LONDON: Andy Murray took another step closer to ending Britain's agonising 77-year wait for a men's Wimbledon champion on Monday as Jerzy Janowicz and Lukasz Kubot guaranteed Poland a semi-final place.

British second seed Murray survived a second set wobble to carve out a 6-4, 7-6 (7/5), 6-1 win over Russian 20th seed Mikhail Youzhny to reach the quarter-finals.

Murray, the runner-up to Roger Federer in 2012, will face Spain's Fernando Verdasco for a place in the semi-finals.

The Scot has an 8-1 winning record over unseeded Verdasco, a former top-10 player.

Murray had to battle back from 2-5 down in the second set to quell the threat posed by Youzhny, who needed treatment on a shoulder injury after one game of the third set.

Murray put in an impressive serving performance, firing 15 aces and hitting 45 winners past the experienced Russian.

“It was a tough match, the first couple of sets especially. He also had a few chances at the beginning of the third set as well but once I got ahead in the third I concentrated very hard not to let him back in like I did in the second set,” said Murray.

The Scot said he wasn't getting carried away by the national hysteria as he tries to become Britain's first champion since Fred Perry in 1936.

He is wary of becoming another shock Wimbledon victim, like Roger Federer and Rafael Nadal.

“Roger's lost and Rafa's lost. All these guys are better players than me and have achieved a lot more than me and so if they can lose so can I. I just concentrate on the next one and try and get through it.”Verdasco, a former world number nine who now stands at 54 in the world and is playing his 41st successive major, reached his first Wimbledon quarter-final with a 6-4, 6-4, 6-4 win over unseeded Frenchman Kenny De Schepper.

Davis Cup teammates Janowicz and Kubot set-up the first ever all-Polish quarter-final.

Janowicz, the 24th seed, defeated Austria's Jurgen Melzer, 3-6, 7-6 (7/1), 6-4, 4-6, 6-4 on the back of 16 aces and 34 winners as he reached his first Grand Slam quarter-final.

The 22-year-old was joined in the last eight just moments later by 31-year-old Kubot, the lowest-ranked player left at 130 in the world, who defeated France's 111th-ranked Adrian Mannarino, 4-6, 6-3, 3-6, 6-3, 6-4.

The last Pole to reach the last-eight at Wimbledon was Wojtek Fibak in 1980.

“It's unbelievable what is going on right now. We have two players in the quarter-finals and a woman in the quarter-finals.

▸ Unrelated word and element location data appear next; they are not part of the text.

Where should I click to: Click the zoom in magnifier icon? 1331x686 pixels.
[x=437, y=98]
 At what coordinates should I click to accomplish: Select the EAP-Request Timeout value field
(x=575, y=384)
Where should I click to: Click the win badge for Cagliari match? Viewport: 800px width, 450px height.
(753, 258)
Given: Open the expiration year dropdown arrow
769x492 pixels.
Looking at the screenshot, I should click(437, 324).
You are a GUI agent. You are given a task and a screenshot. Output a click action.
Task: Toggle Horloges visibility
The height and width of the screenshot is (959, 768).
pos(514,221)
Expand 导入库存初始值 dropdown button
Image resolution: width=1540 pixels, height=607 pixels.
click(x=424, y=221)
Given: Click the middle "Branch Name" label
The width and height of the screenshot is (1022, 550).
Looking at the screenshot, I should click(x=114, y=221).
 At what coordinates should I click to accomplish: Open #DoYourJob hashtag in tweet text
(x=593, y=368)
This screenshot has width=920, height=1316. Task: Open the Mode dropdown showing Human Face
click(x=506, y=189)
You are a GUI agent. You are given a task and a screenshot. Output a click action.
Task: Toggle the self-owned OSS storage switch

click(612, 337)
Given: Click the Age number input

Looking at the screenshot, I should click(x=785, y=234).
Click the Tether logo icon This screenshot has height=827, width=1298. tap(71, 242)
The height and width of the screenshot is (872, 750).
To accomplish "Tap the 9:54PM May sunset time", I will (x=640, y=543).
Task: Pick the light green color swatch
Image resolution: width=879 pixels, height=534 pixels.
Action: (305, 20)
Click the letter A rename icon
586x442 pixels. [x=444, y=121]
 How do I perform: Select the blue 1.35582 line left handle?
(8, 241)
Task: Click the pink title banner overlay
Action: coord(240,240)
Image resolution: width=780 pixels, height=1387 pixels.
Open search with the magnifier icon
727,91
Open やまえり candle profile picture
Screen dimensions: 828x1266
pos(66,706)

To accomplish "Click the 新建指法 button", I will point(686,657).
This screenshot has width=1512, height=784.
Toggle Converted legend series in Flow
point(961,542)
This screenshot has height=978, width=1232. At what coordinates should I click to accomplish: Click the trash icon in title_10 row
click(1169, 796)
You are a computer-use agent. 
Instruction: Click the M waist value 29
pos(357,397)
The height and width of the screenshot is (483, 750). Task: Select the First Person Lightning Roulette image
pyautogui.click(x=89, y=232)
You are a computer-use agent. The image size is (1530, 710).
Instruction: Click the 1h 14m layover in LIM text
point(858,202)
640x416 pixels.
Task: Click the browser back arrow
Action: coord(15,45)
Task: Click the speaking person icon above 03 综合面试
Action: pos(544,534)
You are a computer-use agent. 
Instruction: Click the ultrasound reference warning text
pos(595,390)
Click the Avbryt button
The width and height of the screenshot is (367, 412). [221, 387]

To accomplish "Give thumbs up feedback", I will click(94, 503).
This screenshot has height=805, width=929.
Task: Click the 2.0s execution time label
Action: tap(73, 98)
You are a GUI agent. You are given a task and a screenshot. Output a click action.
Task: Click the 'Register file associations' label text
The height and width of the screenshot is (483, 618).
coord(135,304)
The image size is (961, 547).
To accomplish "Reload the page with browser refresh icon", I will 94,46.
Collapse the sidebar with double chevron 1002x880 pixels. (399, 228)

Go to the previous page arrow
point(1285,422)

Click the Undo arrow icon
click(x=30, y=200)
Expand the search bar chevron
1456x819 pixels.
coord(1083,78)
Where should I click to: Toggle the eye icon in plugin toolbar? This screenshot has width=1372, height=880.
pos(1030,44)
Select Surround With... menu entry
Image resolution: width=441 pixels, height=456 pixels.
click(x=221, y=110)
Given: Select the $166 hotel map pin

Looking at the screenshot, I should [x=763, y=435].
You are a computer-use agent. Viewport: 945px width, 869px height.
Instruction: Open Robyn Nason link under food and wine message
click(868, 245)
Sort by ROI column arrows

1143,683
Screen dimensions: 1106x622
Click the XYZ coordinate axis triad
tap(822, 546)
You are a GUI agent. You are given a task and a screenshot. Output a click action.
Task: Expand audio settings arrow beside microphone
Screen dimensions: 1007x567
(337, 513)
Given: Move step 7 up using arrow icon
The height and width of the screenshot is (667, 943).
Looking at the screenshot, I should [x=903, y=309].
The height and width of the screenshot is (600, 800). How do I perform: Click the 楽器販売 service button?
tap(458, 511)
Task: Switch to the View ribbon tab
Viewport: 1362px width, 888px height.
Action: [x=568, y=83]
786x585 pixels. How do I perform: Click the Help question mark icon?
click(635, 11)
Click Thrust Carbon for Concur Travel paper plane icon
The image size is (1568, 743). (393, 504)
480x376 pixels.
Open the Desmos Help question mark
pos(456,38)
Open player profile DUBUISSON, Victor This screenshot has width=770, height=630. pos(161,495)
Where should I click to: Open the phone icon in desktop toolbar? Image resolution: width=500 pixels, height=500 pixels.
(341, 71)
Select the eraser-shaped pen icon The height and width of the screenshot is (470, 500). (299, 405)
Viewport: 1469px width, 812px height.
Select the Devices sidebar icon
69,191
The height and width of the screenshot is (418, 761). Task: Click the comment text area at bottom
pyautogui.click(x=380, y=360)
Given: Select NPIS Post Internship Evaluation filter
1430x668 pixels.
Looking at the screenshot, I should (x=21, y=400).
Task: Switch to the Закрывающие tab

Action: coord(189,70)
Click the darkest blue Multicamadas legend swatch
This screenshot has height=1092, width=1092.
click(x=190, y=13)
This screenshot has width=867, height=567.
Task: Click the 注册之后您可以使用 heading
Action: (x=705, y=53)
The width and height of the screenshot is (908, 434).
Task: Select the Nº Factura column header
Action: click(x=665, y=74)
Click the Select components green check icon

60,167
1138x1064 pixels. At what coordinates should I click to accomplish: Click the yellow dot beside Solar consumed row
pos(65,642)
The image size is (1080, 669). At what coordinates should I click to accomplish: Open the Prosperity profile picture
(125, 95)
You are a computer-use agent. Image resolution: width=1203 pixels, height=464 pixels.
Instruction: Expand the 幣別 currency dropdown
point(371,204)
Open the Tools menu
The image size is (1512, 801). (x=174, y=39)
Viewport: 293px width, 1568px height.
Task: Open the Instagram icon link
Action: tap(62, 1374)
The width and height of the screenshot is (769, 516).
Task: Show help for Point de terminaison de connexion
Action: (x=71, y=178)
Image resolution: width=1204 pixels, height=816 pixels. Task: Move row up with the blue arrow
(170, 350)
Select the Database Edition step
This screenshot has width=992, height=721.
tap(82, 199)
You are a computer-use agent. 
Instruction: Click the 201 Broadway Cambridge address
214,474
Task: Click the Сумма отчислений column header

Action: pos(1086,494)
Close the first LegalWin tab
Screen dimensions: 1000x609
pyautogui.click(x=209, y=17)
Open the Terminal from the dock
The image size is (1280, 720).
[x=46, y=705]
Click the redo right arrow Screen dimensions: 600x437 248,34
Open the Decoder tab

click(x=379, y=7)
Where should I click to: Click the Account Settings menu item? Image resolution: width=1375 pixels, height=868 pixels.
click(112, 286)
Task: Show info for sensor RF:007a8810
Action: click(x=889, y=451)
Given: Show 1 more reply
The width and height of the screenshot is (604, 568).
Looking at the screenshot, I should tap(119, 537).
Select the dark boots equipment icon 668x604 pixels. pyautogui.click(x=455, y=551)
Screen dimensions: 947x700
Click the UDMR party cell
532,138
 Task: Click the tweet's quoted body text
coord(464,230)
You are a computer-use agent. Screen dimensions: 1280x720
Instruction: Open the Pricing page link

I think this is by far the best what possibly could happen to Polish tennis,” said Janowicz.

Spanish fourth seed David Ferrer reached the quarter-finals for the second successive year by firing 53 winners in his 6-7 (6/8), 7-6 (7/3), 6-1, 6-1 win over Croatia's unseeded Ivan Dodig.

He goes on to tackle Argentine eighth seed Juan Martin del Potro who reached his first Wimbledon quarter-final with a 6-4, 7-6 (7/2), 6-3 win over Andreas Seppi, the 23rd seeded Italian.

However, Del Potro, the 2009 US Open champion, admitted that he is still being bothered by knee trouble.

“It bothers me a lot. I couldn't extend 100 percent the knee. The tapes for today helped me to be careful in some movements. But it is not enough,” said Del Potro.

The 31-year-old Ferrer, who was defeated in the French Open final by Nadal last month, will be playing in his seventh consecutive Grand Slam quarter-final.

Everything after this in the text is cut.